Aluminum (Al), a widely distributed environmental heavy metal, has attracted growing attention for its reproductive toxicity. The present study aimed to examine the toxicological impact of AlCl₃ on the male reproductive system and delineate its molecular basis, with emphasis on the involvement of the AKAP4-regulated cAMP/PKA signaling pathway in mitochondrial function and apoptosis. Using an AlCl₃-exposed mouse model and GC-2spd cells, together with Western blotting, immunofluorescence, and mitochondrial functional assays, Al accumulation in testicular tissue was observed, accompanied by pathological injury, reduced sex hormone levels, and abnormal sperm parameters. Mechanistic analysis in vitro demonstrated marked suppression of AKAP4 expression in GC-2spd cells following AlCl₃ treatment, resulting in diminished cAMP/PKA activity. The consequent reduction in p-BADSer155 phosphorylation, coupled with elevated BAD expression, triggered mitochondrial dysfunction—evidenced by decrease in ATP production and reduced membrane potential—and initiated apoptosis, characterized by Bax/Bcl-2 disequilibrium, Cytochrome C release, and caspase-3 activation.
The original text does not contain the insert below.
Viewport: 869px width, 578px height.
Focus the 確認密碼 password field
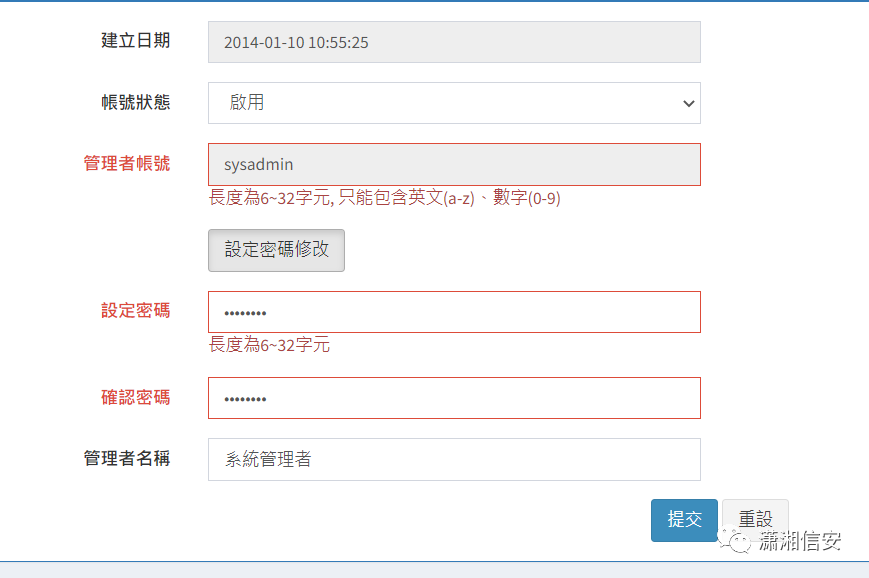pyautogui.click(x=454, y=398)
Gene editing further confirmed that AKAP4 overexpression alleviated AlCl₃-induced inhibition of the cAMP/PKA pathway, mitochondrial dysfunction, and apoptosis in GC-2spd cells. Collectively, these results identify the AKAP4–cAMP/PKA–BAD phosphorylation axis as a core mediator of Al-induced reproductive toxicity, offering mechanistic insight into male infertility associated with heavy metal exposure and indicating AKAP4 as a potential therapeutic target.